### Supplied material

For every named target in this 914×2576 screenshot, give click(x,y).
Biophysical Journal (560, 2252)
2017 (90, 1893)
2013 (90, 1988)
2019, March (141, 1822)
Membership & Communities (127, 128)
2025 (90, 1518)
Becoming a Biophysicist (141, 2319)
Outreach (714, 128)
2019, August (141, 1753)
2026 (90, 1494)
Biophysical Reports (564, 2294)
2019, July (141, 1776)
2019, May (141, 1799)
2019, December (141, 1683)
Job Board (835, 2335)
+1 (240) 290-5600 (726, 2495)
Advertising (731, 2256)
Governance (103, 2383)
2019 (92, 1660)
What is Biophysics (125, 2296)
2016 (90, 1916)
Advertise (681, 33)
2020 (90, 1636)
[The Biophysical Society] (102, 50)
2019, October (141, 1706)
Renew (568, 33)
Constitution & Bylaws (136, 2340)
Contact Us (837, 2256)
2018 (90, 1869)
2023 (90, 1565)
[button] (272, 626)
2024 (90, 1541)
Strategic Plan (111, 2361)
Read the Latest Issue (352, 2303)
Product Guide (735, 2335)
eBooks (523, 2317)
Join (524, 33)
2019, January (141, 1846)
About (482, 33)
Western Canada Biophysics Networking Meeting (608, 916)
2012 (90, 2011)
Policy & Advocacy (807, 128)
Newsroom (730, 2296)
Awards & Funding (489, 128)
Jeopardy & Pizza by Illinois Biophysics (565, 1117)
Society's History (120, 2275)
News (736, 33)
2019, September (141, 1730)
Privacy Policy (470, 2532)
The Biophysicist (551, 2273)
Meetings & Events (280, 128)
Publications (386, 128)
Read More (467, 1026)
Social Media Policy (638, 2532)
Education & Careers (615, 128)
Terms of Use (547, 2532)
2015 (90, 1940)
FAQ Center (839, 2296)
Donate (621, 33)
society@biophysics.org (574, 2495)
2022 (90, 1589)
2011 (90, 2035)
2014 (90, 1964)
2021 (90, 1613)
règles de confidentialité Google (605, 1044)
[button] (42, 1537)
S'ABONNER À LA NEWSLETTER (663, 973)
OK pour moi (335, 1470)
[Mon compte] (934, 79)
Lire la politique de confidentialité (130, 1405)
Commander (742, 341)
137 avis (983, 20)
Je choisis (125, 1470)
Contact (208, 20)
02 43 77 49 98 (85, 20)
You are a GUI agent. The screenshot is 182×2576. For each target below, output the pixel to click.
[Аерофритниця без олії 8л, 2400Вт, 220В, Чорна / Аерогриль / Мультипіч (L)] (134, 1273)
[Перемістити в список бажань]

### Instructions for the task
Produce only the lines from the line containing "Read the Latest Issue (352, 2303)" through the line containing "Education & Careers (615, 128)", inclusive of both, exactly as they stand in the entries above.

### Expected answer
Read the Latest Issue (352, 2303)
Product Guide (735, 2335)
eBooks (523, 2317)
Join (524, 33)
2019, January (141, 1846)
About (482, 33)
Western Canada Biophysics Networking Meeting (608, 916)
2012 (90, 2011)
Policy & Advocacy (807, 128)
Newsroom (730, 2296)
Awards & Funding (489, 128)
Jeopardy & Pizza by Illinois Biophysics (565, 1117)
Society's History (120, 2275)
News (736, 33)
2019, September (141, 1730)
Privacy Policy (470, 2532)
The Biophysicist (551, 2273)
Meetings & Events (280, 128)
Publications (386, 128)
Read More (467, 1026)
Social Media Policy (638, 2532)
Education & Careers (615, 128)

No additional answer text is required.